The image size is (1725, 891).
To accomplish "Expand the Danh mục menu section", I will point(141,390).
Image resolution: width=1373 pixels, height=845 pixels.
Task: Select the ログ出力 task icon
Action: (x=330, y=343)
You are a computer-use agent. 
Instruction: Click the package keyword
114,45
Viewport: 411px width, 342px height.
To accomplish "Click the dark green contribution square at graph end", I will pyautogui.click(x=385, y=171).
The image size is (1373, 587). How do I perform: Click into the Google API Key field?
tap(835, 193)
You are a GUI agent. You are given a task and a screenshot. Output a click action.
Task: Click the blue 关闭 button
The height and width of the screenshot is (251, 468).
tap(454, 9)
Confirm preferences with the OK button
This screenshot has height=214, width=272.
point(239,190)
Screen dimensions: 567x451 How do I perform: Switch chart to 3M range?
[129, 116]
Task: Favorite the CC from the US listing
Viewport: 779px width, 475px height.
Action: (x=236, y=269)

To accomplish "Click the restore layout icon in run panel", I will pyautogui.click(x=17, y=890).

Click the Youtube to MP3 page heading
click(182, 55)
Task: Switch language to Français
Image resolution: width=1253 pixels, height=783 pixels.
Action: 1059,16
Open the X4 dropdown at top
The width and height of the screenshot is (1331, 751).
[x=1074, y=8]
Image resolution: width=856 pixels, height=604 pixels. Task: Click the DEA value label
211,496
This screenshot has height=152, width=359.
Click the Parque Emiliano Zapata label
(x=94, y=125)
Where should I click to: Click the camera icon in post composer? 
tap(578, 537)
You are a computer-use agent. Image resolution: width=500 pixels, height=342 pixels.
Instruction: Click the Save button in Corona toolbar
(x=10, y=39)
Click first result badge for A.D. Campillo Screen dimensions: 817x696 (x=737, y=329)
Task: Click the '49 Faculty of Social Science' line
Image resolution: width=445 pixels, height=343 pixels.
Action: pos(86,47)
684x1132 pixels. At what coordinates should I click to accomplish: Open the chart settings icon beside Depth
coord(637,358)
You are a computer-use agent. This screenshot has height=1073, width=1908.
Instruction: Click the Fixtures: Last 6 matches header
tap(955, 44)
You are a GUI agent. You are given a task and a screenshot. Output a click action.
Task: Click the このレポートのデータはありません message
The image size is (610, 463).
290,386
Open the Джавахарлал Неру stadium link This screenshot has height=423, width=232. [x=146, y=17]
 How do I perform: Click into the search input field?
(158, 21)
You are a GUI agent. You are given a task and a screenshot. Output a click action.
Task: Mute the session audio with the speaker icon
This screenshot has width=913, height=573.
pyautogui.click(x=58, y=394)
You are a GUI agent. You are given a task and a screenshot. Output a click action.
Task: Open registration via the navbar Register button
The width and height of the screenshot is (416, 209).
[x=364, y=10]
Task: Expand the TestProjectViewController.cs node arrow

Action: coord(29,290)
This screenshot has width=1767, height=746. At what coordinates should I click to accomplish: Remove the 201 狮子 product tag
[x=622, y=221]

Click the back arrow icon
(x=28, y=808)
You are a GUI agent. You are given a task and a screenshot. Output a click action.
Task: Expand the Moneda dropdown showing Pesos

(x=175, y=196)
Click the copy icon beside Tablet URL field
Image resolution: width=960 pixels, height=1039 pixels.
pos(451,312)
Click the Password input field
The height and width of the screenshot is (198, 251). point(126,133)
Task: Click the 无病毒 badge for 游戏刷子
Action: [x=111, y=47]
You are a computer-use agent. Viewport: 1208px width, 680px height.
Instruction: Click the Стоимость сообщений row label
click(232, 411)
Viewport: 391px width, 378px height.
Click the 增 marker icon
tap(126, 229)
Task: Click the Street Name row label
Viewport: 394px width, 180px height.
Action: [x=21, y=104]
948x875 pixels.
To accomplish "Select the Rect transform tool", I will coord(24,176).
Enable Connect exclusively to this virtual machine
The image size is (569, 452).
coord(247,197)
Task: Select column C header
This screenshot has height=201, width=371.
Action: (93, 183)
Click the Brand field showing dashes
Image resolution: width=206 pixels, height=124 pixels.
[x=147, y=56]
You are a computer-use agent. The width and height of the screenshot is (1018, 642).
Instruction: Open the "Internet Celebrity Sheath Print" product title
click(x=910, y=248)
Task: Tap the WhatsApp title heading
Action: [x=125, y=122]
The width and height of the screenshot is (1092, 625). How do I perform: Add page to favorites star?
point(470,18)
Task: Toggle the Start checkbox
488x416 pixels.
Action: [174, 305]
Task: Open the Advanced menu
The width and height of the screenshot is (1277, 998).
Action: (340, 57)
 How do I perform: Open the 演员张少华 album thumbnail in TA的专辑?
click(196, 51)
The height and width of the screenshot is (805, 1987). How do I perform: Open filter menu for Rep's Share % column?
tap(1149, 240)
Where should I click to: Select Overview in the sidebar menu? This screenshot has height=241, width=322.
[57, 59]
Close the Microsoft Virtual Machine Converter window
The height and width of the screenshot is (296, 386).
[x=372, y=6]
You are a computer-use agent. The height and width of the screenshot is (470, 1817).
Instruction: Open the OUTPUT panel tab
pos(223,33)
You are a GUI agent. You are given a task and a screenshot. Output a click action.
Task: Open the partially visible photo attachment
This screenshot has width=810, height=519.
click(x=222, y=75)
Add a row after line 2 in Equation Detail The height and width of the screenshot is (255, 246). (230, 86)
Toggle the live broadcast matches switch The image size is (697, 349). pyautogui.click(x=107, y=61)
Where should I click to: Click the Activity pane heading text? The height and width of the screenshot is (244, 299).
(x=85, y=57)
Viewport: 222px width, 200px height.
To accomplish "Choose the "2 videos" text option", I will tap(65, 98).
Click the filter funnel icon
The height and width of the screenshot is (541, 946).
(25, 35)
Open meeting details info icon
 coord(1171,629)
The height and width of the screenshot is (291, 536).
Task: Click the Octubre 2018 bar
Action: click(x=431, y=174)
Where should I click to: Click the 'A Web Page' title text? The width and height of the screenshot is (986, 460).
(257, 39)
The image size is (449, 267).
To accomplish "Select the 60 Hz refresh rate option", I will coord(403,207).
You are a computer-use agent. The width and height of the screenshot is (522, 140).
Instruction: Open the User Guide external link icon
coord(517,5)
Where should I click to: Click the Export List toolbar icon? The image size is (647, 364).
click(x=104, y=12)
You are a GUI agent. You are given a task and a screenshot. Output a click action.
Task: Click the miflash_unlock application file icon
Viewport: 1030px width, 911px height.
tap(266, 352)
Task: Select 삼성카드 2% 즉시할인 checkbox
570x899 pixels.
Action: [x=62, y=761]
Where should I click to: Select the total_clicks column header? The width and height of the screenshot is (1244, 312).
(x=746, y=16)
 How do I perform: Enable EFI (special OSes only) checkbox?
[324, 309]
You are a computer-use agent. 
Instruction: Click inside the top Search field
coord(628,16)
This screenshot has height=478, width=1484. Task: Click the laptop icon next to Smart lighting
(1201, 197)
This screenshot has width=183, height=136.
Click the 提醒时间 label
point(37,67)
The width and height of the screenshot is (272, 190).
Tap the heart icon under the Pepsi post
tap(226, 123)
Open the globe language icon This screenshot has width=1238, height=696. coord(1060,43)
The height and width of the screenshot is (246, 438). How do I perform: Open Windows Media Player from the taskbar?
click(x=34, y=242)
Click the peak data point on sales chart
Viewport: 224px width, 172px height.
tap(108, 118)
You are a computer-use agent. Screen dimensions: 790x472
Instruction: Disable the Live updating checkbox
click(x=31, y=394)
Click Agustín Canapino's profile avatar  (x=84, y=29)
- - - -
> **Work to be completed**
Show the lines of the entries that include the string "language", copying each in full.

> **Your response**
Task: Switch language to Français
Open the globe language icon This screenshot has width=1238, height=696. coord(1060,43)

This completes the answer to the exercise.